Both authors of that paper - and the users facing such
adversaries (let's call them "Southern intelligence agencies"
to avoid bringing our possible geographical biases into
applied cryptography discussion)

I'm trying to figure out whether you're making a very subtle joke, or trying to be enlightened. I'm going to assume it's a subtle joke, because it's actually given me a brief smile, so. Thank you. The week my country has been having, I needed that.

(For Europeans: historically, the "American South" has included the State of Maryland, the Commonwealth of Virginia, and the District of Columbia. NSA is headquartered at Fort Meade in Maryland; CIA is headquartered in McLean, Virginia; and FBI is headquartered at the Hoover building in DC. All the major U.S. intelligence agencies are located in the American South, hence my scratching my head and wondering if RB was making a joke there.)

I believe that fraction to be greater than you do, and, more
importantly, I believe it is growing. But regardless of their
numbers, your criticism would be valid if they were asking for
*more*: i.e., features and code additional to what the product
currently provides.
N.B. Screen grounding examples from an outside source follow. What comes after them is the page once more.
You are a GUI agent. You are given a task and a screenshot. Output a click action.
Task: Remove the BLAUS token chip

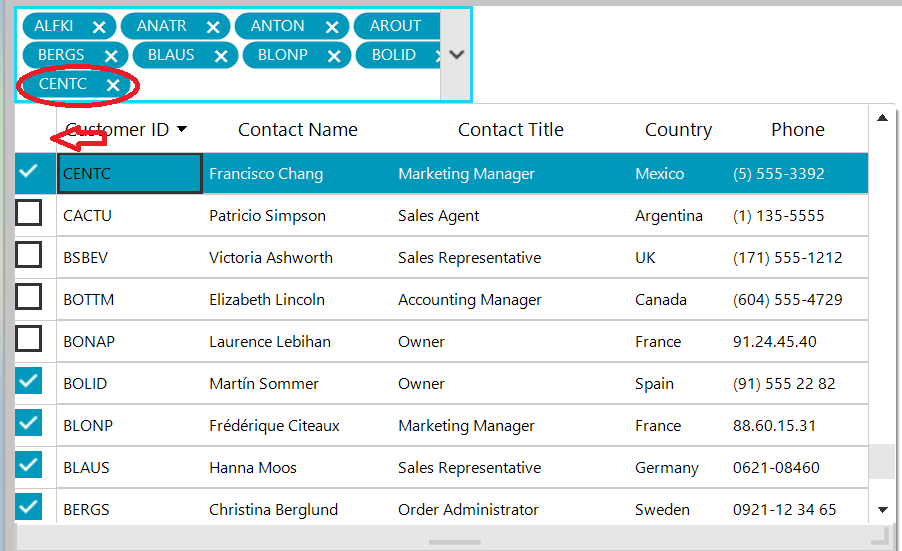point(221,56)
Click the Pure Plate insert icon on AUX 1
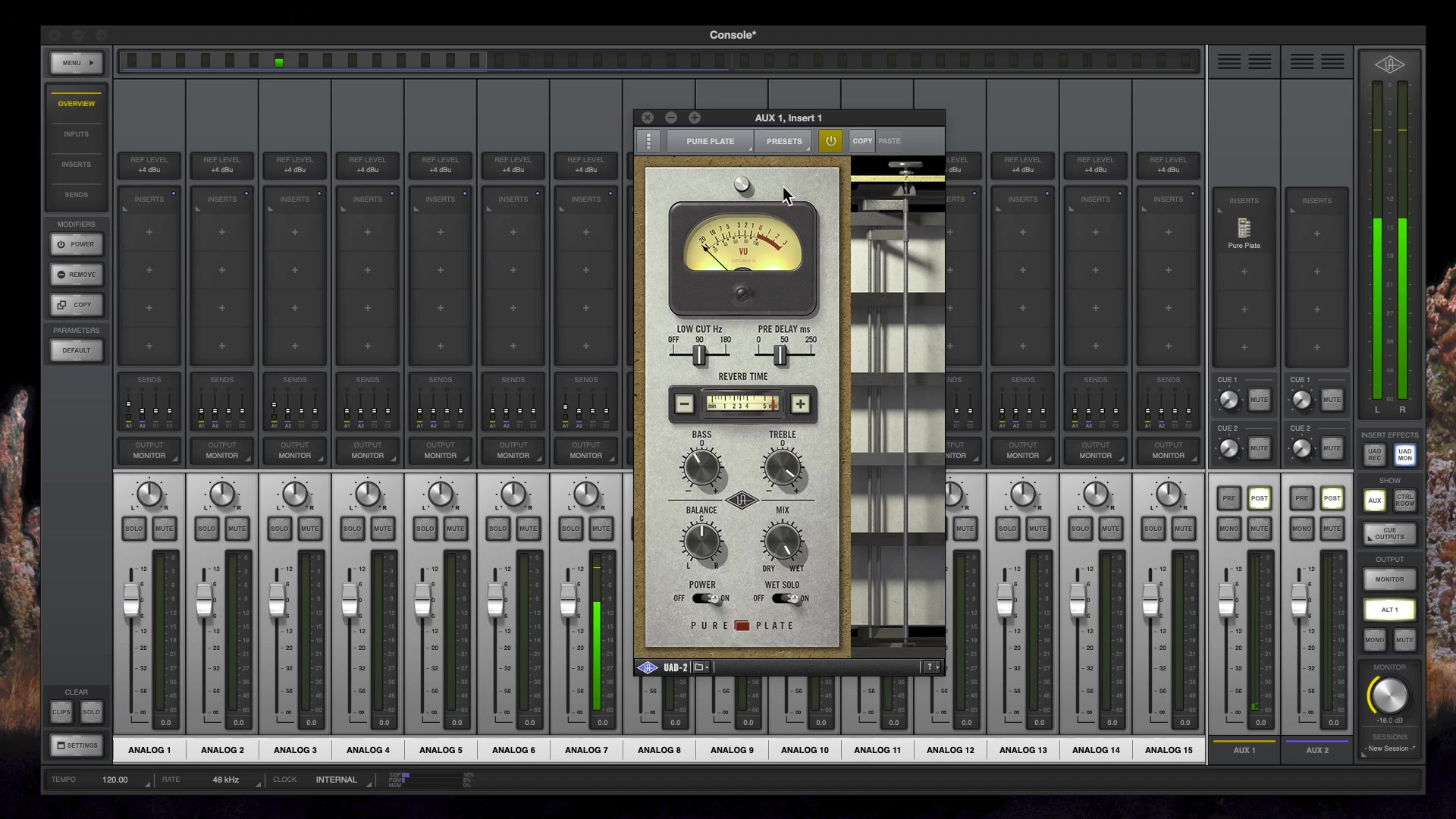Viewport: 1456px width, 819px height. [x=1243, y=228]
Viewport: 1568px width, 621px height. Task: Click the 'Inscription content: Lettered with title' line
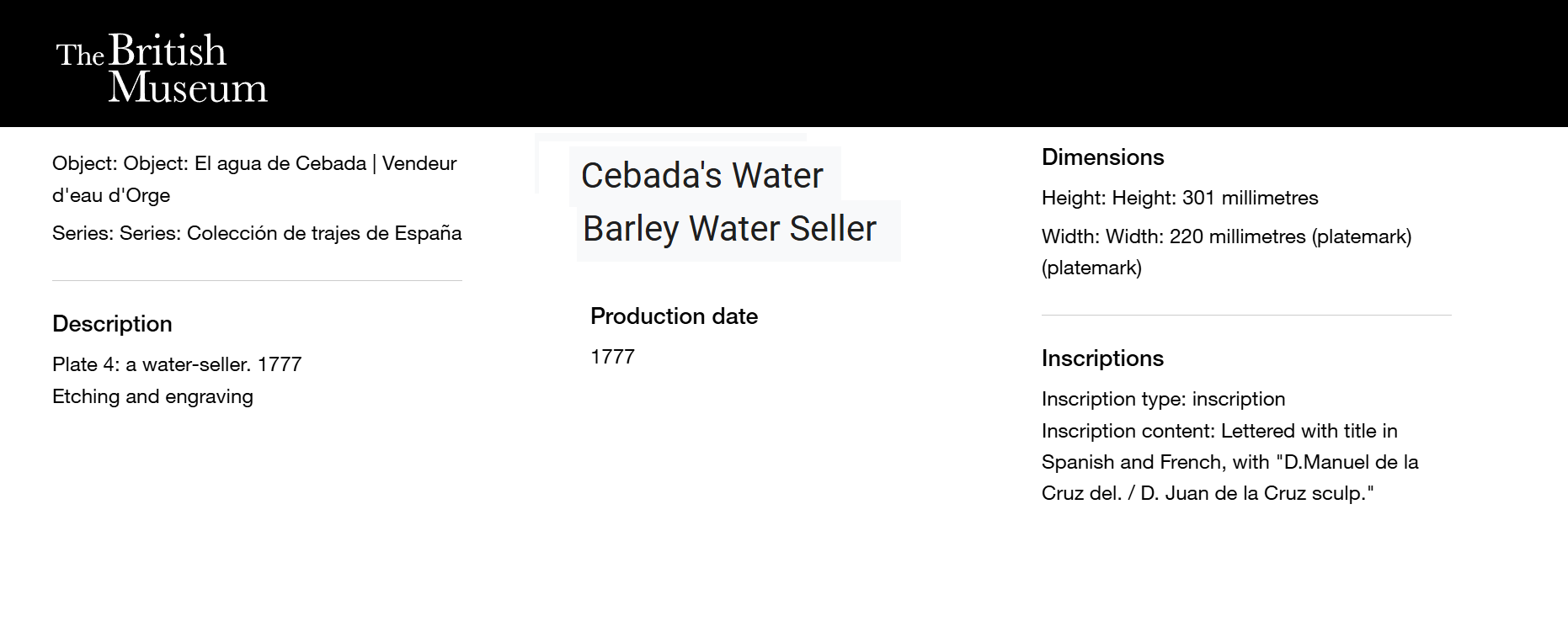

But quite the opposite is the case: they
are asking for *less*

That's not how software development works. This would be a major change to GnuPG. Someone has to do the work. Hence, 'more'.

GnuPG 1.4 is on life support, *at best*. That is not going to change.

suggested decades ago. And not using their elaborate Nabucodonosor,
but a perfectly adequate (for their purpose) substitute: an
Asus Eee PC pulled out of the electronic recycle bin.

Get a YubiKey. Congratulations, your crypto operations are now done in specialized hardware and isolated from the network at large _and_ you get to continue using GnuPG 2.6. What's not to love?